I imagine threads [represent] the many paths we take, connecting us at times, other times limiting us, and often nourishing us. In my family, sewing is a symbol of the connection to feminine strength and the capacity for movement, resilience, and transformation that we learned from my grandmother.
If I were to describe an intergenerational scene in my family, it might be a quilt made of memories that overlap, fold, and intertwine. I picture going back in time for lunch on weekends at my grandmother’s house. I see my mother helping with monumental amounts of food being cooked for my grandma’s five children, their spouses, and her seven grandchildren, along with any other relative or friend who happened to be around. All were welcomed at her house.

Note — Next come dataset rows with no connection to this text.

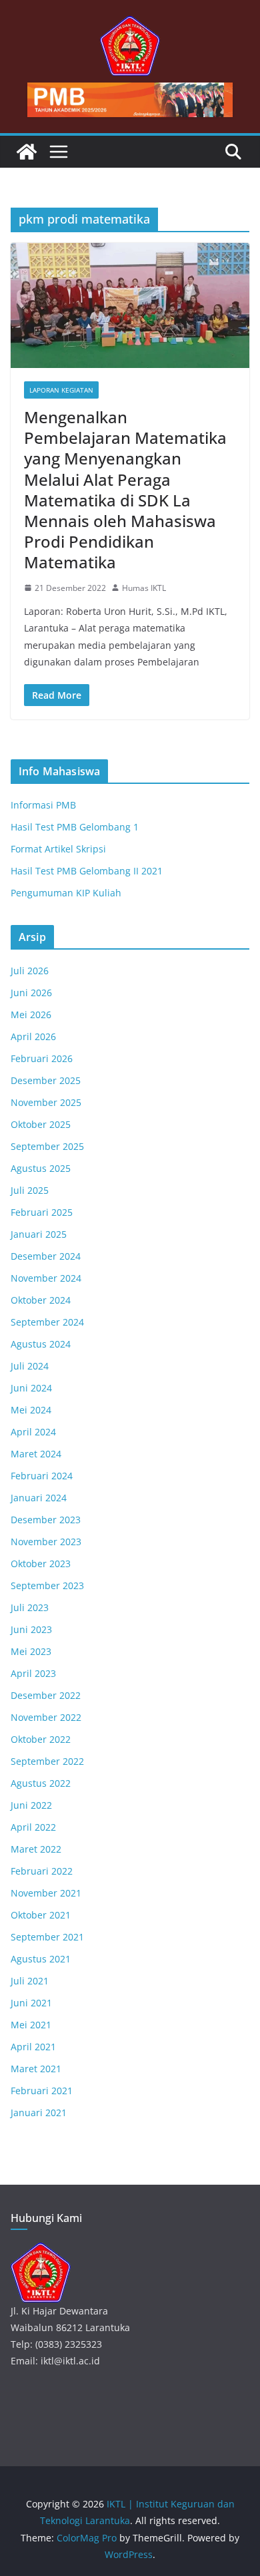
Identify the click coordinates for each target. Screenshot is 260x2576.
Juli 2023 (30, 1607)
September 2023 (47, 1585)
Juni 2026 (31, 992)
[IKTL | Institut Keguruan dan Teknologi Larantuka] (27, 152)
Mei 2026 (31, 1014)
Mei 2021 (31, 2024)
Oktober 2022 (41, 1739)
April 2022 (33, 1827)
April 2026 (33, 1036)
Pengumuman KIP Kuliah (66, 892)
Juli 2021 (30, 1980)
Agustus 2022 (41, 1783)
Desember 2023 (46, 1519)
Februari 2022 (42, 1871)
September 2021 (47, 1937)
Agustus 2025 (41, 1168)
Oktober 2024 (41, 1300)
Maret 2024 (36, 1453)
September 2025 (47, 1146)
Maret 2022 (36, 1849)
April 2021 (33, 2046)
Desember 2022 (46, 1695)
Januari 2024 (39, 1497)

I imagine grandma stepping out of the kitchen for a moment to help my aunt repair the hem of a pair of pants, or to take some measurements for a dress I want for a Quinceañera party. I hear my uncles singing old Latin American music while they drink aguardiente. I hear my cousins running around playing in a house full of flowers, food, and endless stories that everyone tells, of course, at the same time.
I see my grandmother, and memories of her, as one of the strongest connective threads that kept – and keeps — my family together.
With “Connective Threads” exhibit, I invite people to reflect on threads that have supported women across generations. I encourage people to connect the threads that have gotten us to where we are now, partly so that we can cut the ones that constrain and hurt us. We continue weaving the threads that help us thrive.
I hope we can engage in fruitful conversations about social expectations — the ones that hurt us and the ones that empower us — particularly to challenge limiting expectations about fashion and gender roles.
I hope people see this exhibit as an opportunity to share their stories and to talk about their mothers, grandmothers, aunts, and all the women who have supported them.